Ciò detto, vorremmo soffermarci sul fatto che il candidato ha concesso la sua prima intervista a "Shalom", organo della Comunità Israelitica di Roma. Ciò conferma che l'operazione con cui egli verrà portato alla guida di Genova nasce nella capitale. Ci voleva d'altronde una spinta dall'esterno perchè Genova tornasse consapevole della sua missione di città cosmopolita, e di luogo di incontro tra genti e culture diverse. A questa vocazione della città, il sindaco Bucci ha cercato goffamente di adempiere nominando degli "ambasciatori" (tutti reclutati nelle file della sua parte politica). Serve a poco scimmiottare in modo carnevalesco la gloriosa Repubblica Marinara, travestendosi da doge, quando i rapporti con tanti luoghi del mondo con cui la "Superba" si era legata nel corso dei secoli sono stati interrotti: quando è caduto il Ponte Morandi, da tutti i continenti ci si è rivolti a Genova chiedendo notizie. Ed offrendo aiuto: l'amministrazione comunale non è stata però all'altezza di un così grande prestigio di Genova.
Dello Strologo per restituire alla città il suo ruolo nel mondo, potrà certamente avvalersi del sostegno offerto dall'universalismo israelitico. Se questa è la faccia positiva della medaglia rappresentata dall'intervento di Roma nelle vicende di Genova, c'è però anche la faccia negativa, di cui la visita di Draghi ha offerto la sconsolante visione. Il fatto stesso che il Presidente del Consiglio sia venuto a ringraziare Toti per avere contribuito con il suo partitino alla trombatura della "zia della nipote di Mubarak" dimostra come la Liguria sia ridotta a vendere i suoi voti a Roma per sopravvivere.
Anche i deputati catalani facevano lo stesso a Madrid, ma il loro appoggio ai vari governi spagnoli veniva ceduto a peso d'oro. Noi lo diamo in cambio di un pezzo di pane. L'intera classe dirigente genovese, composta da politici, amministratori, imprenditori pubblici o privati e giornalisti ha osannato Draghi per avere offerto alla Regione l'elemosina di qualche opera pubblica, comunque indispensabile per evitare l'isolamento in una fase storica in cui le distanze tornano a pesare sulla vita delle comunità. Questo significa, per Genova, compiere un passo indietro. Molte volte abbiamo ricordato come Cavour, che aveva vissuto a lungo in questa città (in cui ebbe anche una relazione sentimentale con Anna Giustiniani), conosceva bene il risentimento dei suoi abitanti verso i Savoia, cui la Repubblica era stata ceduta in occasione del Congresso di Vienna: fu così che il conte decise di comprarne il favore costituendo a Genova la cantieristica e l'industria siderurgica del nuovo Regno.

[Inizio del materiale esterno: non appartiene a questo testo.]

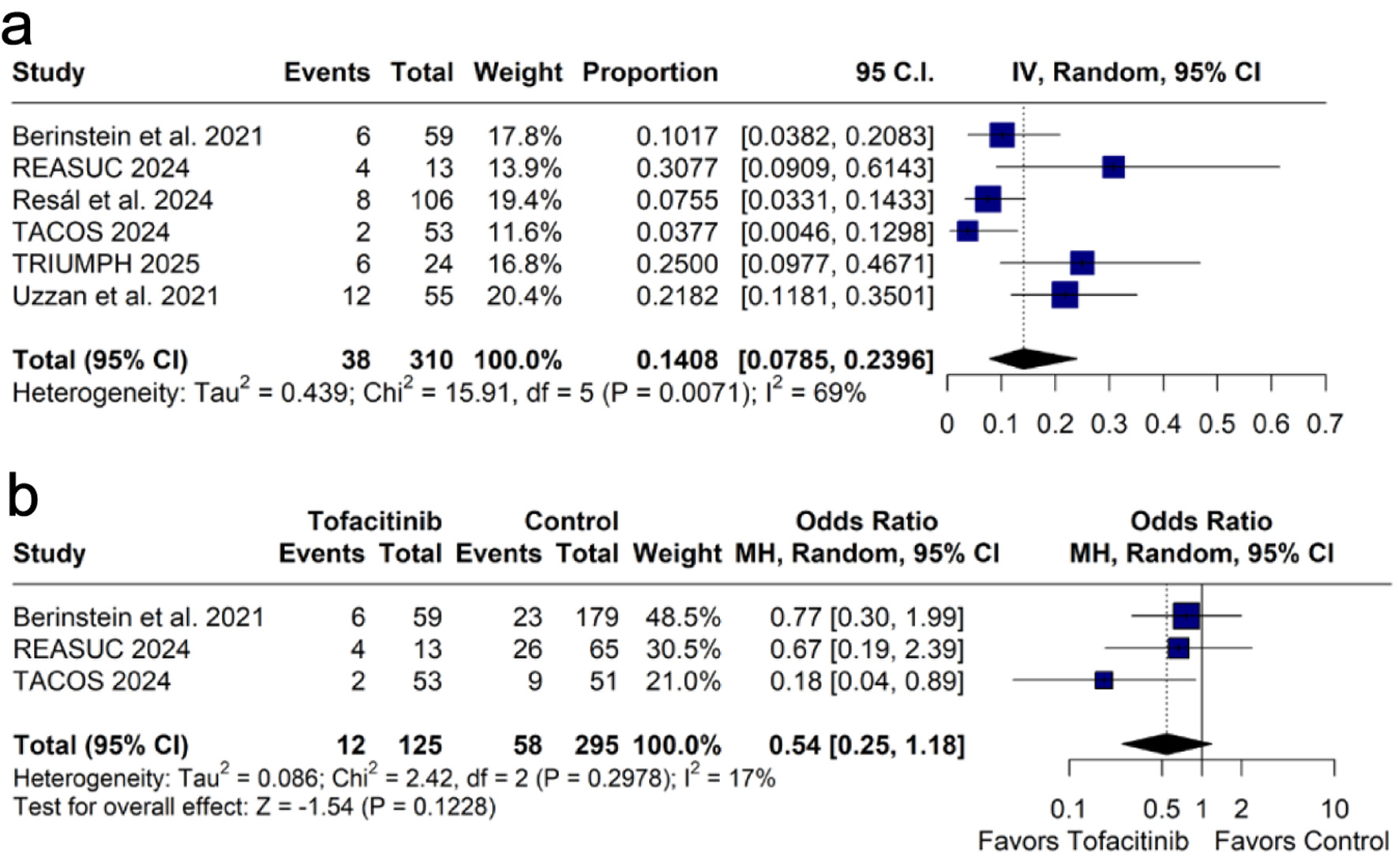Click the Uzzan 2021 blue square marker
The height and width of the screenshot is (868, 1399).
[x=1064, y=295]
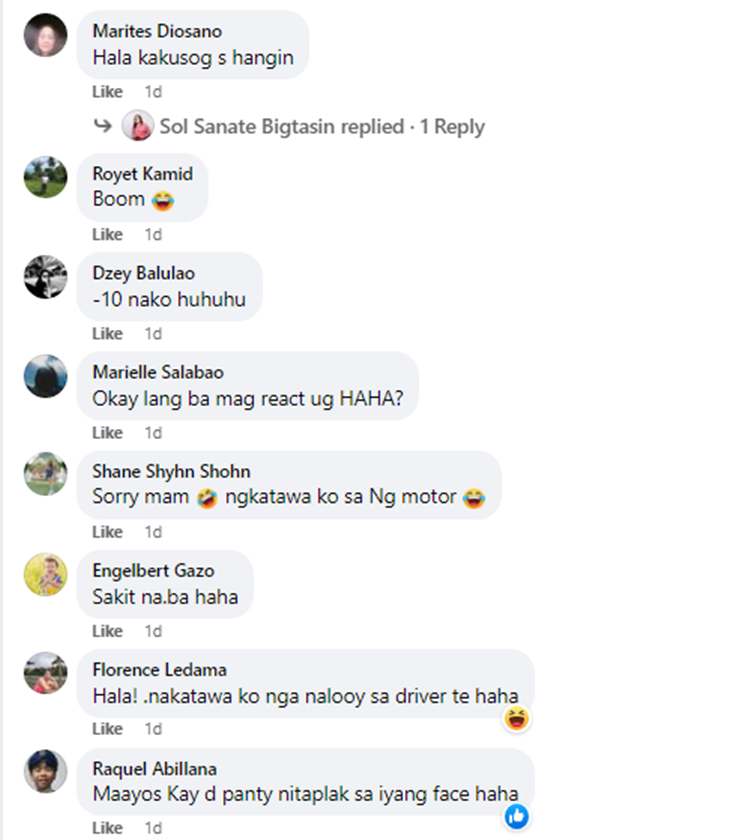Open Marites Diosano's profile picture
Image resolution: width=750 pixels, height=840 pixels.
[x=46, y=35]
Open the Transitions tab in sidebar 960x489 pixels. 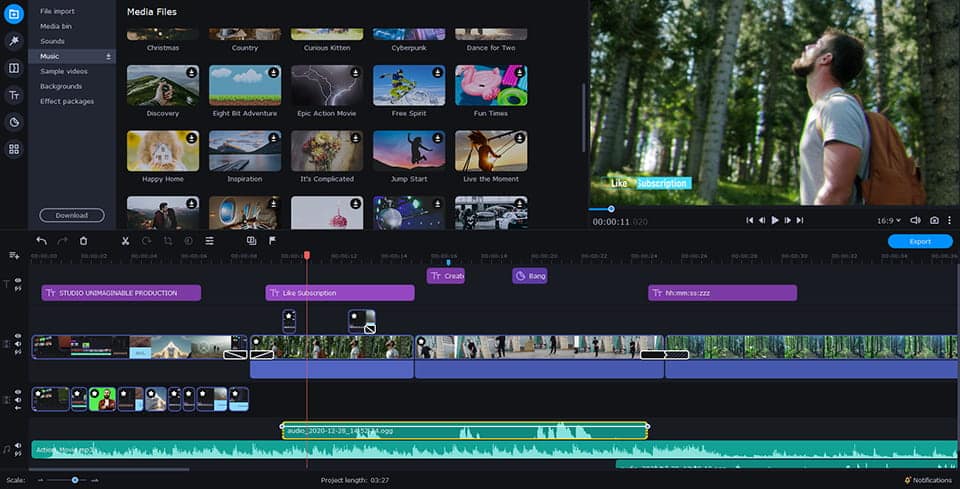click(x=14, y=68)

La città diveniva così dipendente dalle commesse dello Stato.
Fino a quando la nostra Regione era rappresentata a Roma dalla classe dirigente liberale, e poi da quella cattolica democratica di Taviani, di Bo e di Cattanei, la Liguria aveva voce in capitolo nella capitale, e le sue istanze erano ascoltate dai governi nazionali. Quando ci siamo ridotti a farci governare da Burlando e da Scajola, le commesse non sono più arrivate, le fabbriche hanno chiuso, gli altiforni sono stati spenti, e si è creduto di sopravvivere trasformando l'intero litorale in un solo grande porto turistico.
Una classe dirigente degna del nome avrebbe detto a Draghi che non è lui a farci l'elemosina, ma siamo noi a mantenere Roma con i nostri diritti portuali, il cui intero gettito va ad ingrassare una capitale parassitaria. Barcellona chiede a Madrid tutti i proventi fiscali della Catalogna. Occorre innalzare la bandiera di una autentica autonomia, ma su questo tema la destra e la sinistra tacciono davanti al Governo centrale. Che non spende neanche qualche spicciolo per fare acclamare Draghi dalla "compagnia dell'applauso". La questura, che un tempo si incaricava di organizzarla, ha arrestato uno spostato, reo di avere tirato a Draghi mezzo panino. Si tratta di un modesto emulo di Balilla, ma è stato scambiato per un nuovo Gavrilo Princip: questo è un altro segno della nostra decadenza.